## EXCERPTED TEXT
Docno: ADMS-04-02-02-0031

Author: Adams, John
Recipient: Adams, Abigail
Date: 1776-07-20

John Adams to Abigail Adams

This has been a dull day to me: I waited the Arrival of the Post with much Solicitude and Impatience, but his Arrival made me more solicitous still.—“To be left at the Post Office” in your Hand Writing, on the back of a few Lines from the Dr. were all that I could learn of you, and my little Folks.1 If you was too busy to write, I hoped that some kind Hand would have been found to let me know something about you.
Do my Friends think that I have been a Politician so long as to have lost all feeling? Do they suppose I have forgotten my Wife and Children? Or are they so panic struck with the Loss of Canada, as to { 54 } be afraid to correspond with me? Or have they forgotten that you have an Husband and your Children a Father? What have I done, or omitted to do, that I should be thus forgotten and neglected in the most tender and affecting scaene of my Life! Dont mistake me, I dont blame you. Your Time and Thoughts must have been wholly taken up, with your own and your Families situation and Necessities.—But twenty other Persons might have informed me.

## PROBLEM DETAILS
Please reproduce the letter above word for word, from its first line to its last.

## COLLECTED MATERIAL
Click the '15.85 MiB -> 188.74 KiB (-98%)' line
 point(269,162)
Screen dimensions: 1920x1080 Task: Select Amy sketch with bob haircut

## WRITTEN ANSWER
Docno: ADMS-04-02-02-0031

Author: Adams, John
Recipient: Adams, Abigail
Date: 1776-07-20

John Adams to Abigail Adams

This has been a dull day to me: I waited the Arrival of the Post with much Solicitude and Impatience, but his Arrival made me more solicitous still.—“To be left at the Post Office” in your Hand Writing, on the back of a few Lines from the Dr. were all that I could learn of you, and my little Folks.1 If you was too busy to write, I hoped that some kind Hand would have been found to let me know something about you.
Do my Friends think that I have been a Politician so long as to have lost all feeling? Do they suppose I have forgotten my Wife and Children? Or are they so panic struck with the Loss of Canada, as to { 54 } be afraid to correspond with me? Or have they forgotten that you have an Husband and your Children a Father? What have I done, or omitted to do, that I should be thus forgotten and neglected in the most tender and affecting scaene of my Life! Dont mistake me, I dont blame you. Your Time and Thoughts must have been wholly taken up, with your own and your Families situation and Necessities.—But twenty other Persons might have informed me.